Der Start war in der Tat ein bisschen holprig, aber es fand sich für jedes Problem ein Experte, der bereit war, mir zu helfen. Und so kam es, dass aus vielen „Hääää“s immer mehr „Aaaah“s wurden und dass ich mich nach und nach immer besser ins Frontend-Development hineintüftelte. Ich erstelle, wie auch in meinem Job zuvor, Mockups bezüglich User Experience und Design, darf das dann aber auch auf eigene Faust umsetzen. Ich meine, es ist schon cool, wenn man dann mal eine Webseite online hat, die so aussieht, wie man das einmal selbst auf’s Papier gebracht hat. Aber es ist natürlich noch viel cooler, wenn man selbst auch noch an der Umsetzung beteiligt war. Mittlerweile bin ich seit Mai 2015 fest bei der Scandio angestellt, es war sozusagen also mein erster großer Schritt in Richtung Arbeitsleben nach dem Studium. Mein größtes Thema war und ist das UX Design und die Frontend-Entwicklung für eine spezielle Webanwendung im IoT Bereich. Aber auch als Werkstudentin von August ‘14 bis April ‘15 durfte ich schon anspruchs- und verantwortungsvolle Aufgaben übernehmen, z.B. ein komplettes Redesign der firmeneigenen Homepage oder die Teilnahme an diversen Kundenmeetings.

Was gefällt dir besonders an deiner Arbeit bei der Scandio?

Diese Frage kann wohl jeder in der Firma recht schnell beantworten: Wir sind ein wirklich cooles Team, das untereinander sehr freundschaftlich agiert. Es wird zusammen gekocht, gezockt und auch mal gemeinsam ein Feierabendbierchen eingenommen. Man muss zwar manchmal den einen oder anderen Witz einstecken, darf dafür aber auch selbst mal einen blöden Spruch bringen. Außerdem stehen immer wieder gemeinsame Ausflüge an. Es ist also insgesamt ein sehr lockeres, angenehmes Arbeitsklima. Dadurch steht man montags gleich viel lieber auf (gerne auch mal später, denn die Arbeitszeiten sind nämlich zum Glück sehr flexibel). Die Aufgaben sind ziemlich abwechslungsreich - man hat teilweise mehrere Projekte gleichzeitig am Laufen - und man wird gepusht, sich weiterzuentwickeln. So habe ich in den eineinhalb Jahren bei der Scandio gefühlt mehr gelernt als in drei Jahren Studium.

Das ist Alina.

Und wie ist es - speziell als Frau - bei der Scandio zu arbeiten?

Als ich damals zum Vorstellungsgespräch kam, ist mir schon aufgefallen, dass man als Frau definitiv in der Unterzahl ist - typisch IT-Branche eben. Damals waren wir, glaube ich, zu siebt.

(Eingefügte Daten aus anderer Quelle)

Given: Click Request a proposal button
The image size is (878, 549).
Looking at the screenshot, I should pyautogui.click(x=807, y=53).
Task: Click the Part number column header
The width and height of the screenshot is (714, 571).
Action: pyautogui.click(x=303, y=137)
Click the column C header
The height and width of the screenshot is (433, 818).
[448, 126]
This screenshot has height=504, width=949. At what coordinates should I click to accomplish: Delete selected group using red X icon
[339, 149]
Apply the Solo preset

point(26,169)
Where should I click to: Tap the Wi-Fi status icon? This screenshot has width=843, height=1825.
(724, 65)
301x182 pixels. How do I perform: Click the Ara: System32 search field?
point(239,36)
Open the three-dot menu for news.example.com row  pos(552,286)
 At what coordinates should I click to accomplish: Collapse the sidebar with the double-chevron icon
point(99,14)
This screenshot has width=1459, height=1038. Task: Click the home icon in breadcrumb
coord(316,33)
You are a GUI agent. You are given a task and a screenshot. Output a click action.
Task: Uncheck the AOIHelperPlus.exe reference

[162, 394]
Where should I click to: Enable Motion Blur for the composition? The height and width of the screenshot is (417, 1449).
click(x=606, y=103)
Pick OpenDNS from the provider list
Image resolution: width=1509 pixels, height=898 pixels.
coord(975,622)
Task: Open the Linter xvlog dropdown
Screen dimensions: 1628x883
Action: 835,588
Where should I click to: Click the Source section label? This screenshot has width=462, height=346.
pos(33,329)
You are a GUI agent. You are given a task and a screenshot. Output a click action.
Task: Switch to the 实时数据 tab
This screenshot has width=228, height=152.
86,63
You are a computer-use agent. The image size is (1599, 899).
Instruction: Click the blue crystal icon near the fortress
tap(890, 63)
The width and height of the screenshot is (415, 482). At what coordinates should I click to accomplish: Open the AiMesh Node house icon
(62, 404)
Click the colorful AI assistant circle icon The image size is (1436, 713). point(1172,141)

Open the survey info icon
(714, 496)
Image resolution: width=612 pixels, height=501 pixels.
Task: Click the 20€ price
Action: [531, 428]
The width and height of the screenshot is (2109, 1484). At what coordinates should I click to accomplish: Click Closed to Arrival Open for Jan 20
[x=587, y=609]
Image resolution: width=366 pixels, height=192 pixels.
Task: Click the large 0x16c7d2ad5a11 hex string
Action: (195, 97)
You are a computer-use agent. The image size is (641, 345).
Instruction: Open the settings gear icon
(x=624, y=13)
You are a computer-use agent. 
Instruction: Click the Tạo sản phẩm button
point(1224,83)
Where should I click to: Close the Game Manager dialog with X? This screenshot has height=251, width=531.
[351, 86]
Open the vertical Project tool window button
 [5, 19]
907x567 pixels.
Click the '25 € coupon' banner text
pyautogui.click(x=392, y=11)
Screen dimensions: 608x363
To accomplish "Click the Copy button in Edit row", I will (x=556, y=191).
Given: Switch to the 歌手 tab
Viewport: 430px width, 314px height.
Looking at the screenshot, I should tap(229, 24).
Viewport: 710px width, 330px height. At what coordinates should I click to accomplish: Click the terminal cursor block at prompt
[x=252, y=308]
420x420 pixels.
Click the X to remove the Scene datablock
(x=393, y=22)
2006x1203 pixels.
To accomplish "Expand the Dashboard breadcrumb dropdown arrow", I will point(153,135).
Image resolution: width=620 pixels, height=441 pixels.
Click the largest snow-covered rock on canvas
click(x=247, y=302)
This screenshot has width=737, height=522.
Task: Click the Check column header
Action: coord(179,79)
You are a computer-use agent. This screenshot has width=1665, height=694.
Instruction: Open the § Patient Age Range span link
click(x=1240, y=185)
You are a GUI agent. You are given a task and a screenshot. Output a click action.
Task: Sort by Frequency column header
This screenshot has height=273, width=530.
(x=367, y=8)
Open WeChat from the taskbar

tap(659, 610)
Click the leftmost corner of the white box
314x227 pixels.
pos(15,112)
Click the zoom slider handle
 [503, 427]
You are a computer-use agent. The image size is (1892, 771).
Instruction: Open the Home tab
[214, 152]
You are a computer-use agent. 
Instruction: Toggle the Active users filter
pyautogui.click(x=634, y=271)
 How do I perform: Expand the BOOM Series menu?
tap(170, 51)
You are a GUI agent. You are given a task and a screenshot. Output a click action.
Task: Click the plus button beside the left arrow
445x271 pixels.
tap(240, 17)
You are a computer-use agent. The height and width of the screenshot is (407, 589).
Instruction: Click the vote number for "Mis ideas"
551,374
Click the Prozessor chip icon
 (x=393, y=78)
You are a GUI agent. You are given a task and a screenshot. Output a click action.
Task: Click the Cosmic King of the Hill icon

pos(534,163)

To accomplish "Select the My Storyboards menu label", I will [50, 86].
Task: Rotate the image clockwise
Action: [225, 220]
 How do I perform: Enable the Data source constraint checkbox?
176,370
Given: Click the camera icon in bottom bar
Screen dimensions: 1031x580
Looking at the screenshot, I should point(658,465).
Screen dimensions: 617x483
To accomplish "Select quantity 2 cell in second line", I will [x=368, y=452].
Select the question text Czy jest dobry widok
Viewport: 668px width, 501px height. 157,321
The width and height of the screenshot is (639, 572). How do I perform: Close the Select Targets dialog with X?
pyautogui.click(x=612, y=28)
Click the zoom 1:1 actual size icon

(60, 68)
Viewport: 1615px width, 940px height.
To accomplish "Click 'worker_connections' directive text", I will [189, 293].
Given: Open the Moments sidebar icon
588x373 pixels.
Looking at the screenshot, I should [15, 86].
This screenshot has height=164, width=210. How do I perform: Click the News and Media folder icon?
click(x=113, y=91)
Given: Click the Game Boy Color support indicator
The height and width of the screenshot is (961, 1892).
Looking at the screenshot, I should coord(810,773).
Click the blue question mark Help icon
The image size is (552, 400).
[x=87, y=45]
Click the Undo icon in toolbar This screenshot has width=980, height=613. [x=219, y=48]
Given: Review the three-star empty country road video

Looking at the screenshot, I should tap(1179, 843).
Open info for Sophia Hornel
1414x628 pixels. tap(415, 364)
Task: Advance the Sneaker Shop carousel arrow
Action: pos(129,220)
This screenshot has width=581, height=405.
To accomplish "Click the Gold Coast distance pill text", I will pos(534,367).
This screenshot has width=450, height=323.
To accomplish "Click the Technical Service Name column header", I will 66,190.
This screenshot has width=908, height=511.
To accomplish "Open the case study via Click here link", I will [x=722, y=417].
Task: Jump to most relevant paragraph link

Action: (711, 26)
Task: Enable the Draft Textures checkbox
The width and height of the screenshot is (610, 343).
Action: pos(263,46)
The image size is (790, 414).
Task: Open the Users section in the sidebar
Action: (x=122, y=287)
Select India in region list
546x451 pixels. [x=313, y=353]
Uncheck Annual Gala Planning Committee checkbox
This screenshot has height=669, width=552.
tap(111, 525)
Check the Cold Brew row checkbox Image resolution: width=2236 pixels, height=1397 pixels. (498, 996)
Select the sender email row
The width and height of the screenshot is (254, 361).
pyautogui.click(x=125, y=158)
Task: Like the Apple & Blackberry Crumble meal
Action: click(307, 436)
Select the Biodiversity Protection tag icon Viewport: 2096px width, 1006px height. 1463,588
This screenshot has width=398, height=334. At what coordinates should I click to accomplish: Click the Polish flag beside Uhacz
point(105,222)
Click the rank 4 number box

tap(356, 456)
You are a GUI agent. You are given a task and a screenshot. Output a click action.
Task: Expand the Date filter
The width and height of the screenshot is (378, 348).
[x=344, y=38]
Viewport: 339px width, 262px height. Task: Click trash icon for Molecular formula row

Seitdem sind wir aber mehr geworden und haben mittlerweile einen weiblichen Anteil von knapp 25%. Trotzdem habe ich nie das Gefühl, auf irgendeine Weise benachteiligt oder besonders behandelt zu werden und fühle mich hier immer noch pudelwohl. Manchmal ruft vielleicht einer ein “Ciao Jungs” in die Runde, aber damit kann ich leben (lacht). Aus meiner Sicht sollte keine Frau davor zurückschrecken, in der IT-Welt durchzustarten, nur weil diese aktuell noch eher eine Männer-Domäne ist. Wenn es ihr Spaß macht, zu programmieren etc., dann sollte sie dieses Talent auch im Beruf ausleben und ihren Jobwunsch nachverfolgen.